■ **DOCUMENT**
Managing Network Security

Back Up a Minute

by Fred Cohen



Series Introduction

Networks dominate today's computing landscape and commercial technical protection is lagging behind attack technology. As a result, protection program success depends more on prudent management decisions than on the selection of technical safeguards. Managing Network Security takes a management view of protection and seeks to reconcile the need for security with the limitations of technology.


The Problem with Backups

I cannot express to you how painful it has become to do proper backups lately. Last month I bought 4 new 120 Gig hard disks. 2 of them were to backup the other 2. And I see no end in sight.

This month's article is about the increasingly decreasing options for doing backups and the implications of the lack of backup on the effectiveness of protection.

But before I go into technologies for backups, I think I should describe how I got into this mess.


Burning CDs

Some years ago I decided to start burning CD-ROMs as a way to backup my systems. I had organized my systems so that the vast majority of user data resides in identifiable subdirectories, and this meant that I no longer had to back up the whole system in order to have a viable capability to recover from a serious problem. There would be a lot of configuration challenges once up, but other than some relatively minor inconvenience (e.g., temporarily not being able to print until I configured a printer), I would be back up and running in 4 hours or so. This was a tremendous advantage over the previous tape backup system which would take 16 hours just in tape restoration, followed by some complexity associated with having to take that backup versions of system files and meld them into the system that I had installed in order to do the restore.

The CD backups started me down the road of getting CD burners and CDs, which I now buy in volumes of several hundred at a pop (the CDs, not the burners which I only buy in volume 2-3 at a time). The problem with the CDs is their limited size. 640Meg is just not very much storage these days. It's fine for simple things, but it's not even big enough to hold that all.net web site, the vast majority of which I have personally written over the years (I give away a portion of it on my business cards, but the internal site is far far larger).

I am still looking at going to DVDs but the market is not quite right for it yet. It seems that every computer nowadays - or almost all of them - have CD readers, but not DVD readers. In order to do a restoration, I need to have a way to get the data in. Of course this problem led me to network-based restorations. This then means that I need to install an initial operating environment from a CD into the system to be restored then recover the backups from over the network. Naturally, this leads to the notion of doing the backup over the network as well.


Network Backups

So off I went to start network backups, and the first problem I encountered was those nasty firewalls that were designed to make me safe. The problem is that I either need a different backup system on every LAN I have or I need a way to move backups through firewalls. But of course the holes for backups are also possible holes for attacks. Yet the cost of an extra computer for every LAN for backups alone is a bit excessive in my view, especially since many of my LANs are temporary or relatively small. So I went to plan B.

Network backups are a huge advantage because all you need is one server with lots of disk space and it can be used to backup lots of content on lots of computers, restoring what is needed where it's needed when it's needed. I call it my 'spinning reserve', named after the motor generators that are always supposed to be spinning for extra power in the electrical power business. My spinning reserve consists of a set of fairly large (and ever-growing) disks containing current backups of all of my systems. Well, not quite really that, but close.

■ **REQUEST 1**
Answer these from the backups article:
(a) How many 120 Gig hard disks were bought last month?
(b) How many hours did tape restoration alone take under the earlier tape backup system?
(c) What name is given to the set of disks holding current backups of all the systems?
The entries that follow have nothing to do with the backups article.

■ **DATA EXTRACT**

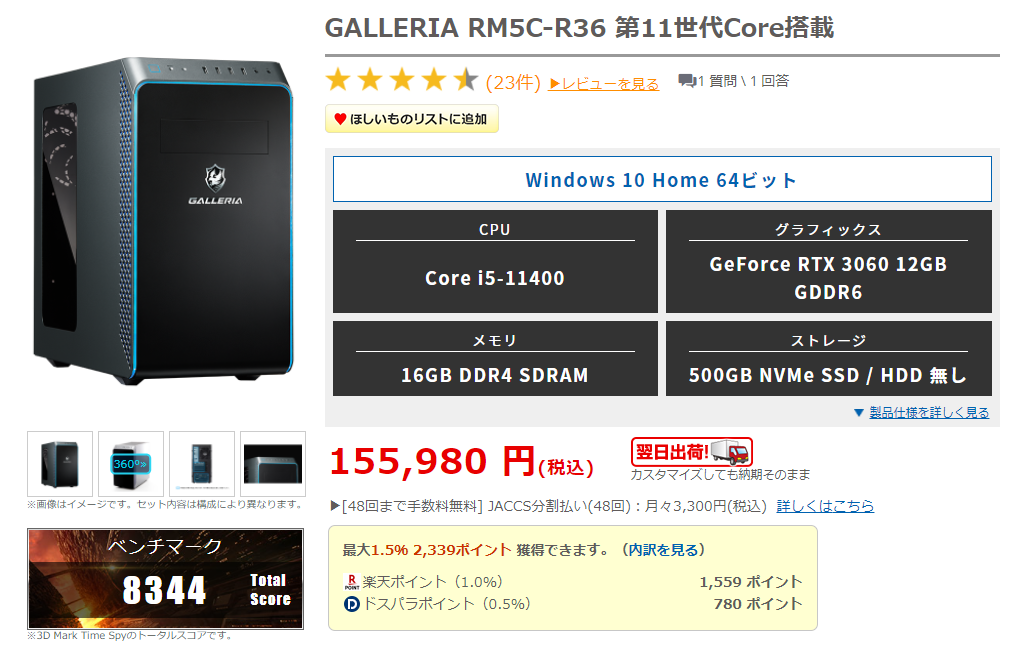Click the five-star rating stars
The image size is (1009, 651).
pos(402,81)
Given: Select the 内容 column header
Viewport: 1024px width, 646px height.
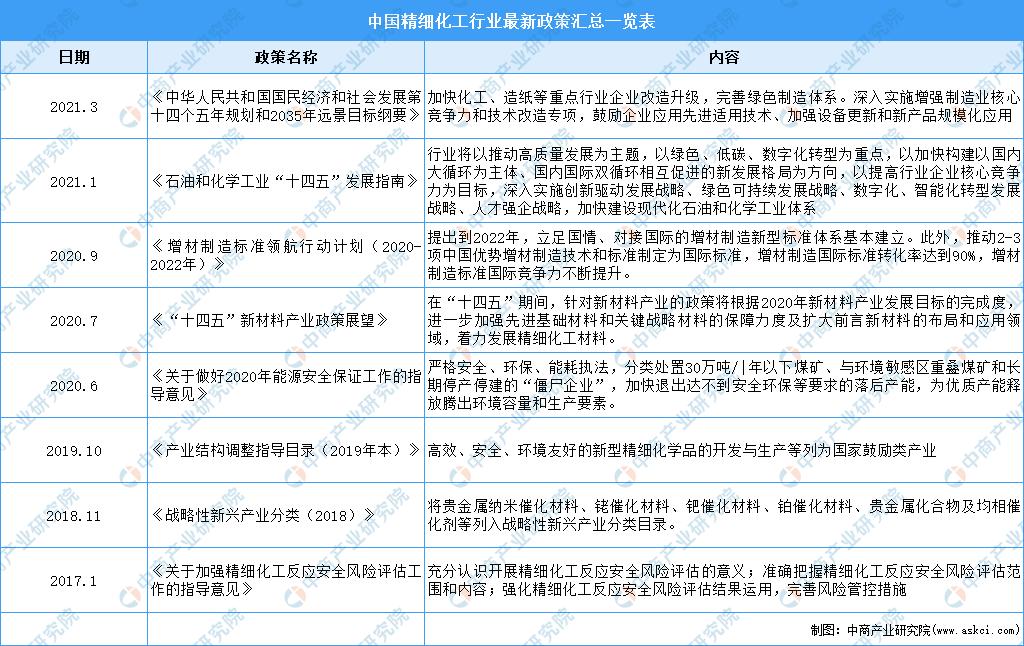Looking at the screenshot, I should (x=725, y=57).
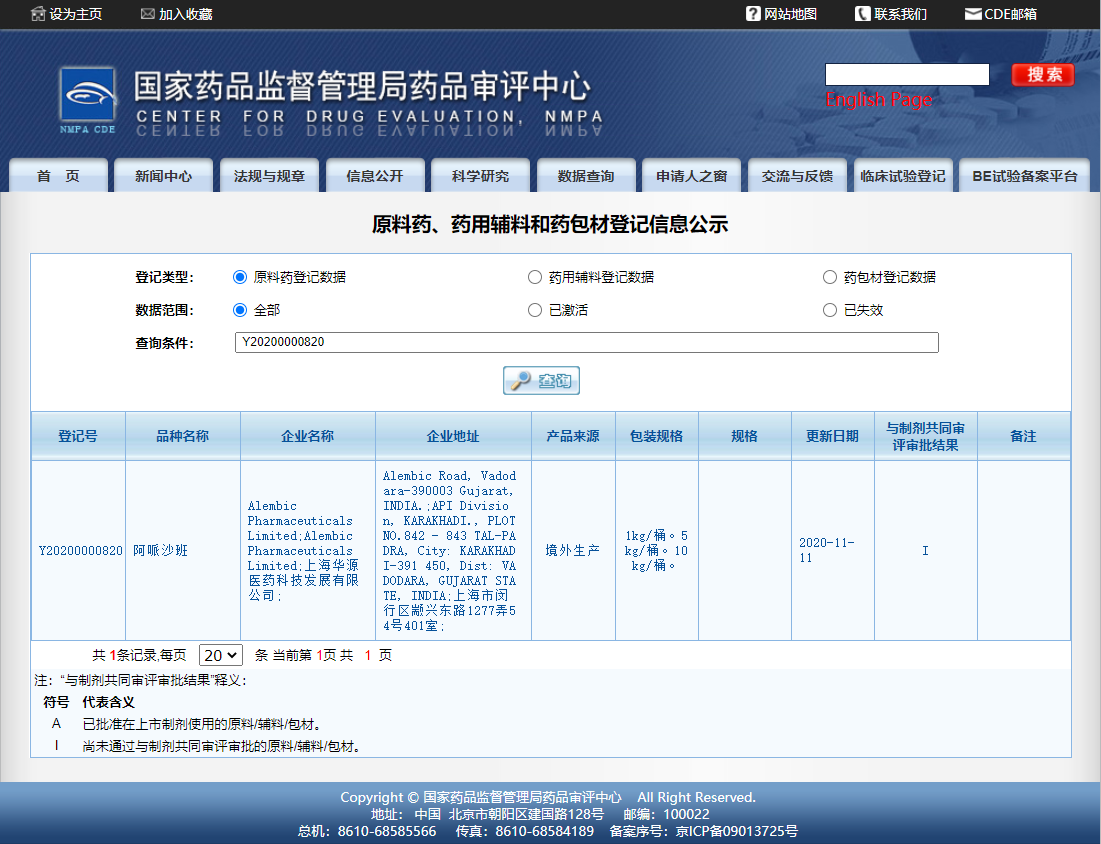Select the blue 登记号 column header
Screen dimensions: 1101x844
click(x=77, y=436)
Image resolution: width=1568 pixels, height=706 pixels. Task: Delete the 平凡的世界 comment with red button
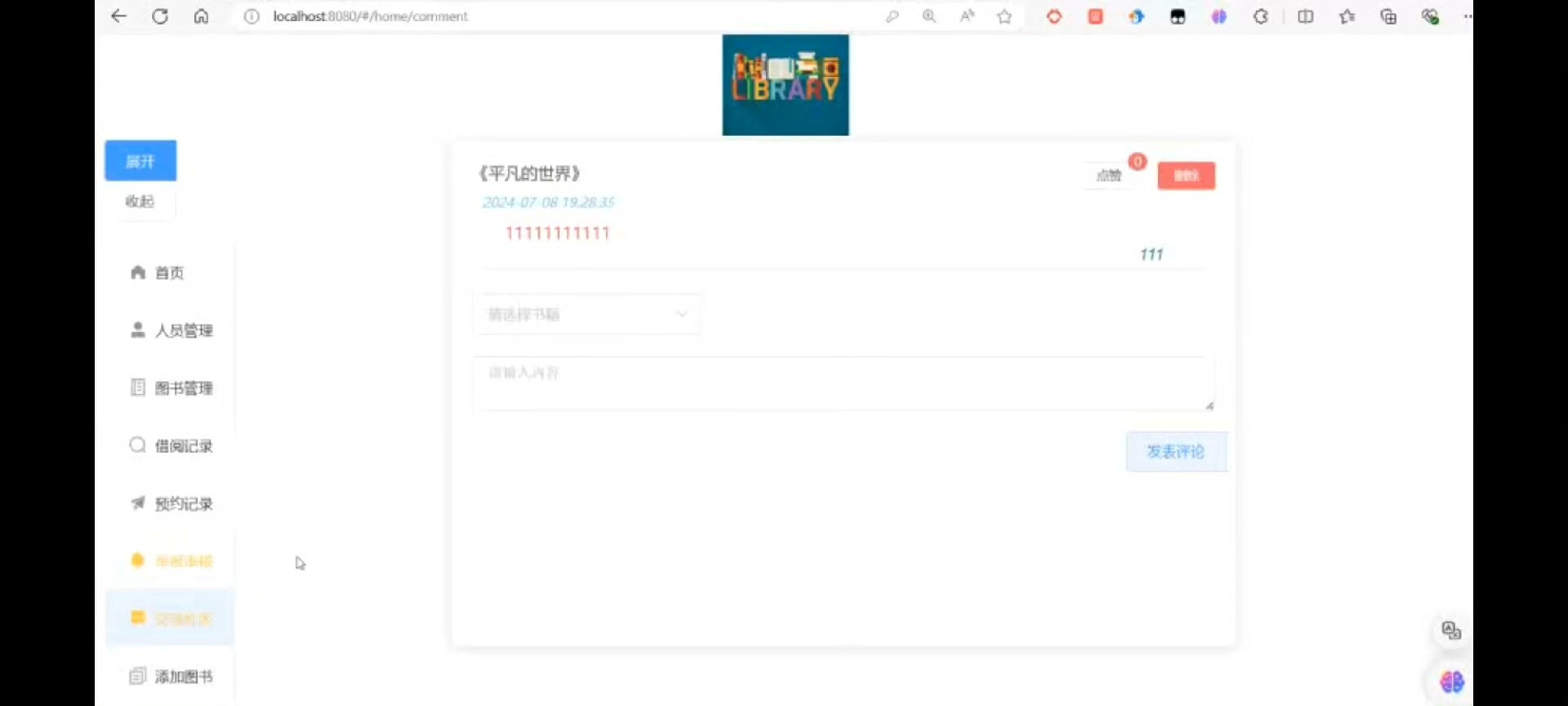coord(1186,176)
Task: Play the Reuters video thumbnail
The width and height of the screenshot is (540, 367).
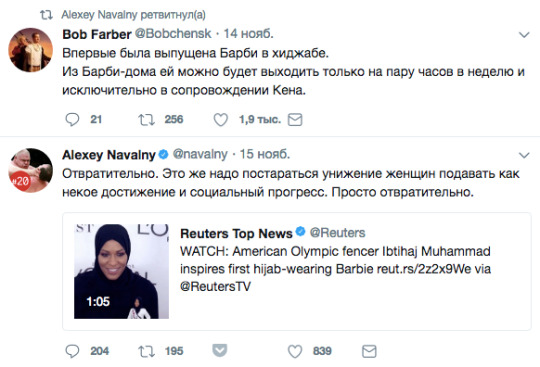Action: 122,271
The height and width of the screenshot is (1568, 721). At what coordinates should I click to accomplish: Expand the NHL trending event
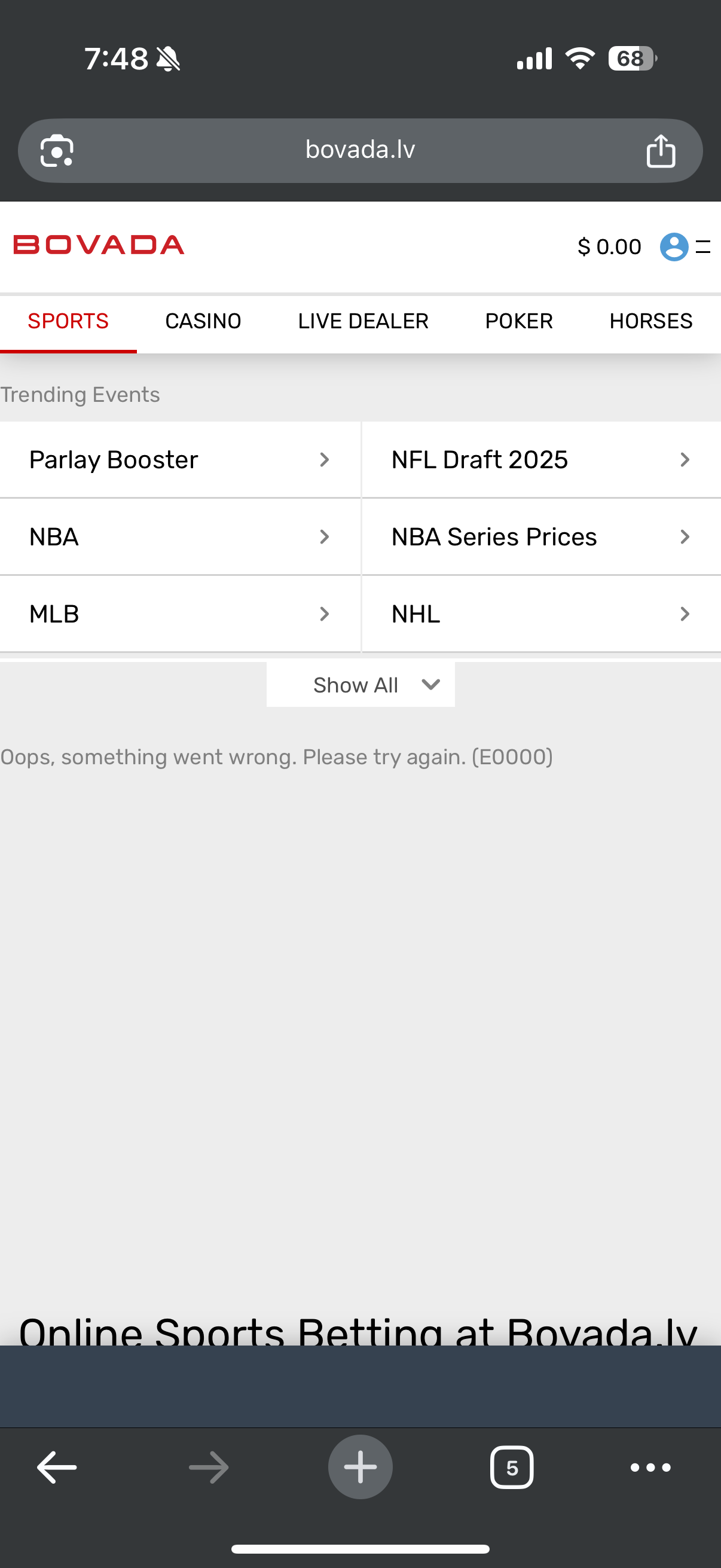(x=540, y=614)
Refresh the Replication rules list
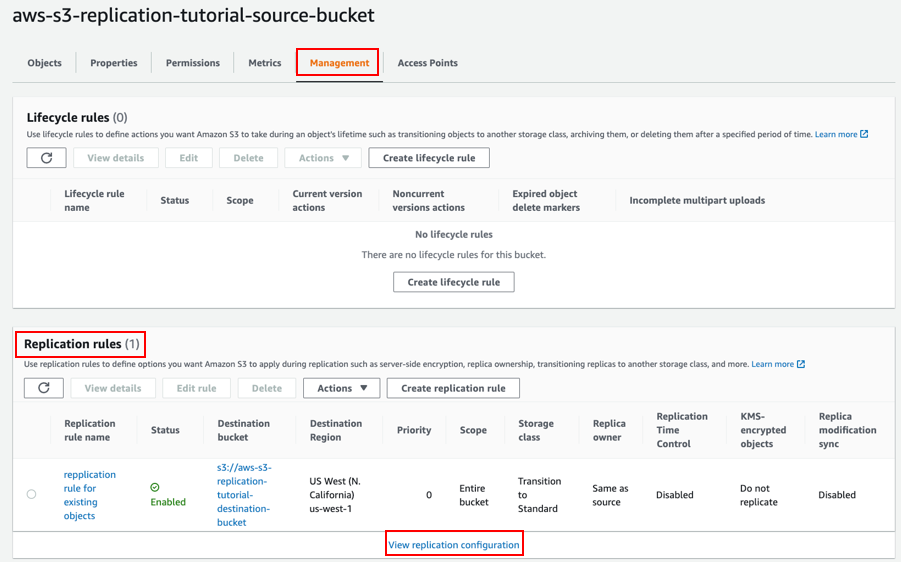The width and height of the screenshot is (901, 563). [44, 388]
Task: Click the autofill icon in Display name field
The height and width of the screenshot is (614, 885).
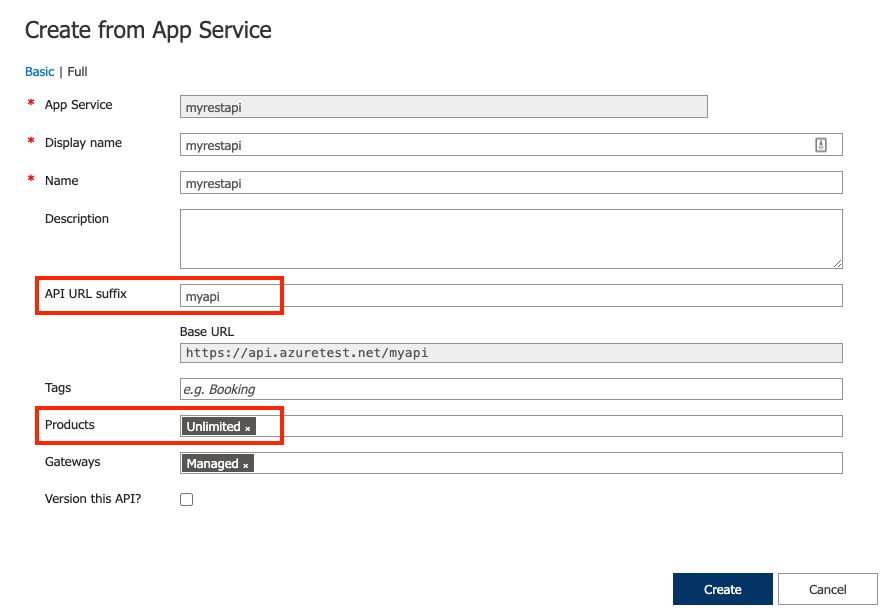Action: 821,145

■ **REQUEST 2**
Echo the part of the entries that opens with the line containing "Refresh the Replication rules list" and runs through the end of the entries. Leave out the pictures.

■ **RIGHT ANSWER 1**
(a) 4
(b) 16 hours
(c) 'spinning reserve'

■ **RIGHT ANSWER 2**
Refresh the Replication rules list
The width and height of the screenshot is (901, 563). [44, 388]
Task: Click the autofill icon in Display name field
The height and width of the screenshot is (614, 885).
Action: 821,145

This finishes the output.